I have a check file located in a cgi-bin/data directory.
The reason it is located there is that I want it to be "out of reach" for website hacking in the htdocs tree.
This file is used to limit the number of times a user is allowed to download certain files from the site.
They get a download code from us in order to download a file and there is a form into which they enter this code. The PHP script handling the download request verifies the entered code and username against a file with valid codes, which we update through our internal system, and if ok it sends the target file as the response to the submit. This file is read from cgi-bin/data.
The way to limit the number of downloads I try to use is to have a second code file in the same dir where for each successful request the PHP script writes the code (appending) to the file.
And this file is checked at the beginning of the request for the supplied code. If it exists then the download is denied.
I have verified that all PHP functions work as expected except for one and this is the function that writes the used code to the file. I get no errors but the file is simply not updated.
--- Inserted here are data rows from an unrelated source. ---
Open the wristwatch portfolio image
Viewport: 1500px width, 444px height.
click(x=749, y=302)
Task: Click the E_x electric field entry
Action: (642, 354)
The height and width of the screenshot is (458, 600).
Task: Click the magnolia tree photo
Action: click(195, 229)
Here is the function I use:
$ret = FALSE;
if ($fh = @fopen($usedcodes, 'a'))
fwrite($fp, $code . PHP_EOL);
$ret = TRUE;
$usedcodes is defined at the top of the script as:
$usedcodes = $_SERVER["DOCUMENT_ROOT"] . "/../cgi-bin/data/usedeidcodes.txt";
The reading from this file in order to verify against double use works fine (I have manually entered codes there), but the SaveUsedCode seems not to be able to write anything to the file even though I have set permissions to 777 on it.